Sources: SEC Extends Relief for Virtual Meetings of Fund Boards, SEC Press Release 2020-139 (June 19, 2020), available here; Order, SEC Release IC-33897 (June 19, 2020), available here.
SEC Emphasizes Importance of Delivering Timely and Material Information to Fund Investors
The SEC recently issued a statement emphasizing the ongoing importance of delivering updated information to investors in a manner consistent with the disclosure obligations of investment companies. In light of investors’ need for high-quality financial information due to uncertainties and market disruptions related to COVID-19, the SEC reminded funds of their obligations to update information in their prospectuses, including required financial information. The SEC also encouraged funds to consider revising risk disclosures in their prospectuses based on events related to COVID-19.
Source: Importance of Delivering Timely and Material Information to Investment Company Investors, Staff Statement (April 14, 2020), available here.
SEC Proposes Rule to Modernize Framework for Fund Valuation Practices
The SEC has proposed a new rule to codify fair valuation requirements for registered investment companies. Proposed Rule 2a-5 under the Investment Company Act would establish requirements for making good faith determinations of fair value and clarify the board’s role relating to such determinations. Fair valuation is required where market quotations for a security are not “readily available;” however, when a market quotation is “readily available” is not defined under the statute or current rules.

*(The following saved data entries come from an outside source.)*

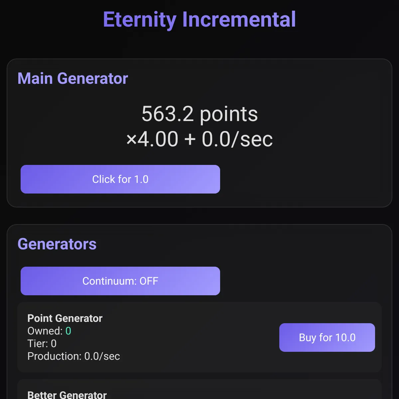Screen dimensions: 399x399
Task: Select the Main Generator heading
Action: 73,78
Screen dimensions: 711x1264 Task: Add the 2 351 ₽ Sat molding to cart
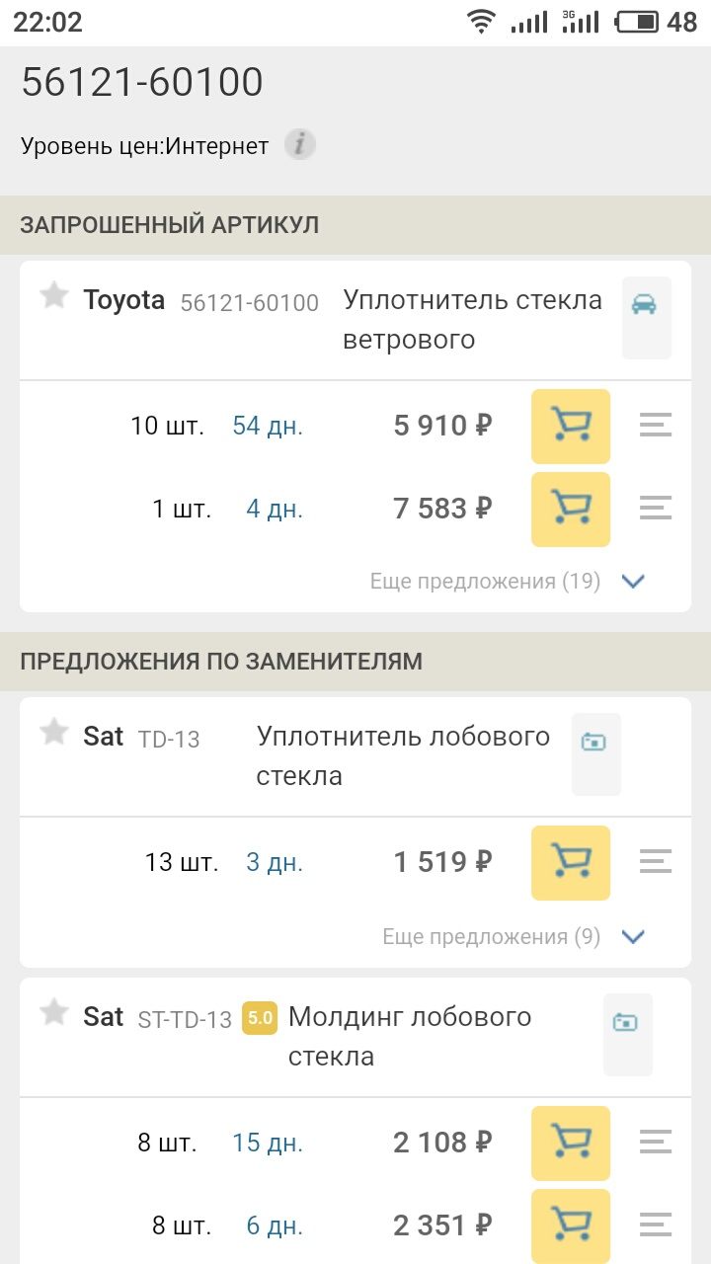pos(571,1226)
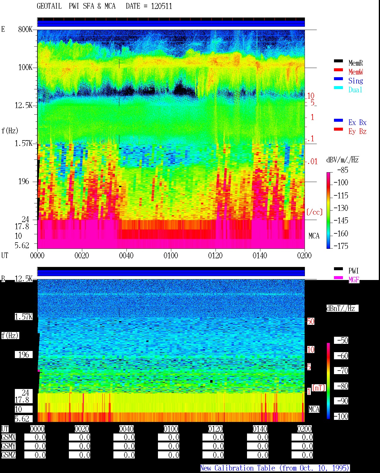The height and width of the screenshot is (473, 380).
Task: Click the black MemR legend swatch
Action: coord(338,61)
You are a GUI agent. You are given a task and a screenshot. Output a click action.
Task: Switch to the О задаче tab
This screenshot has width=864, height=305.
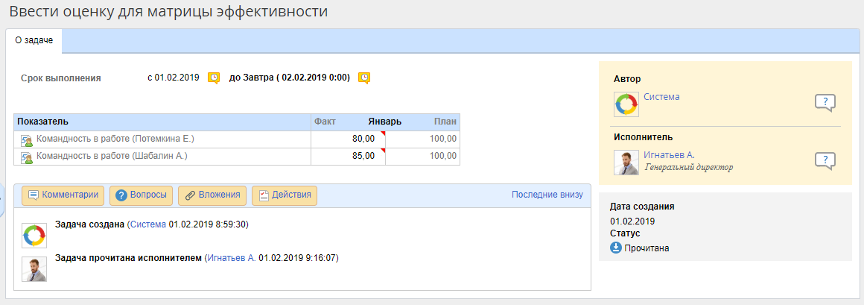click(34, 41)
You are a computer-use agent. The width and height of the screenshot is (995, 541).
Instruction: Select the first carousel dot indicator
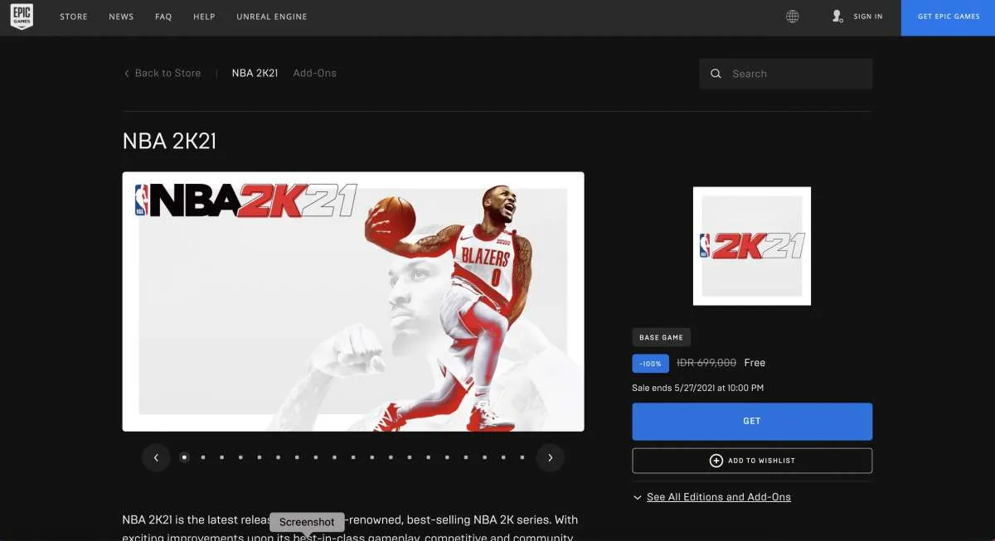pyautogui.click(x=184, y=457)
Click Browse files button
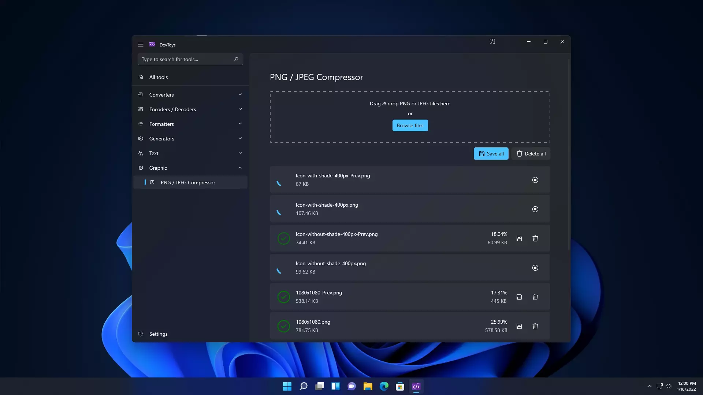 coord(410,125)

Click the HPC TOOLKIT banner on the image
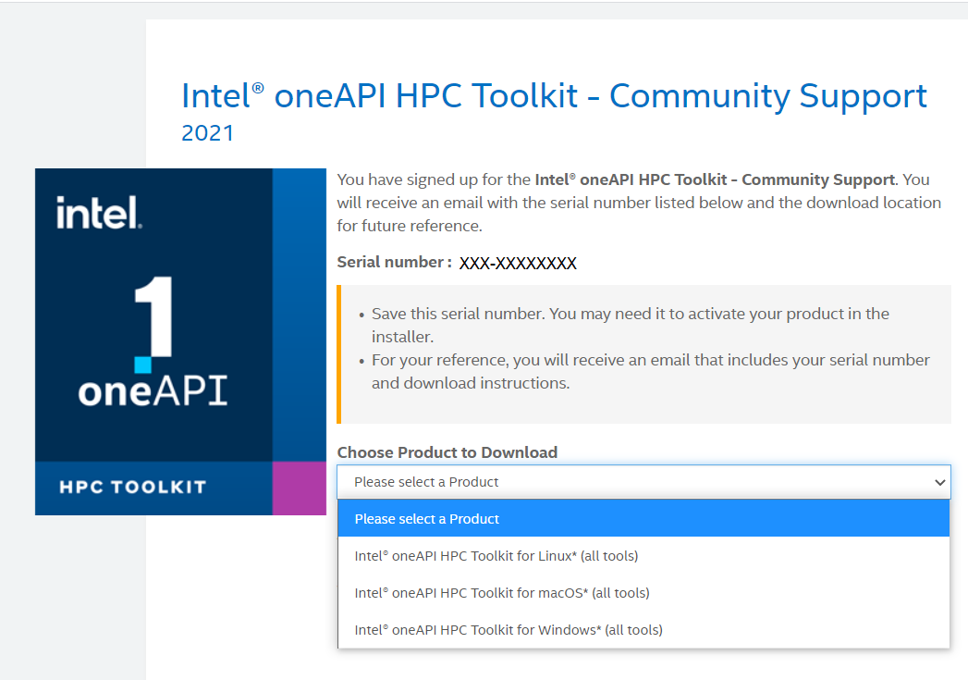132,487
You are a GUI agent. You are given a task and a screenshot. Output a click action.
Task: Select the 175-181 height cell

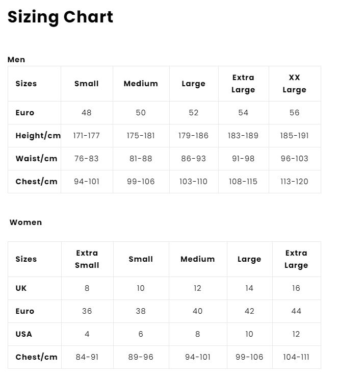tap(141, 136)
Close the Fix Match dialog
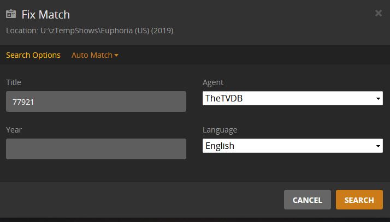This screenshot has height=222, width=390. click(378, 13)
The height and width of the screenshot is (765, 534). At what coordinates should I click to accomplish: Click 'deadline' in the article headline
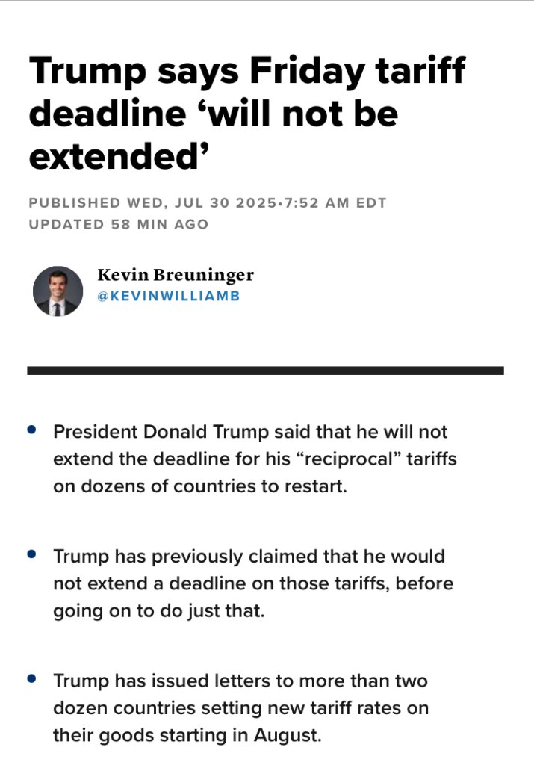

If adopted, the proposed rule would:
-
establish a regulatory framework for fair value determinations;
-
define that a market quotation is “readily available” when it is a quoted price (unadjusted) in active markets for identical investments that the fund can access on the valuation date, provided that the quotation is reliable;
-
permit a fund’s board to assign the fair value determination to an adviser of the fund, subject to specific reporting by the adviser, clear specification of responsibilities and reasonable segregation of duties among the adviser’s personnel; and
-
with respect to making fair value determinations, require a periodic assessment of material risks and conflicts of interest that may affect such determinations and the management of such risks and conflicts.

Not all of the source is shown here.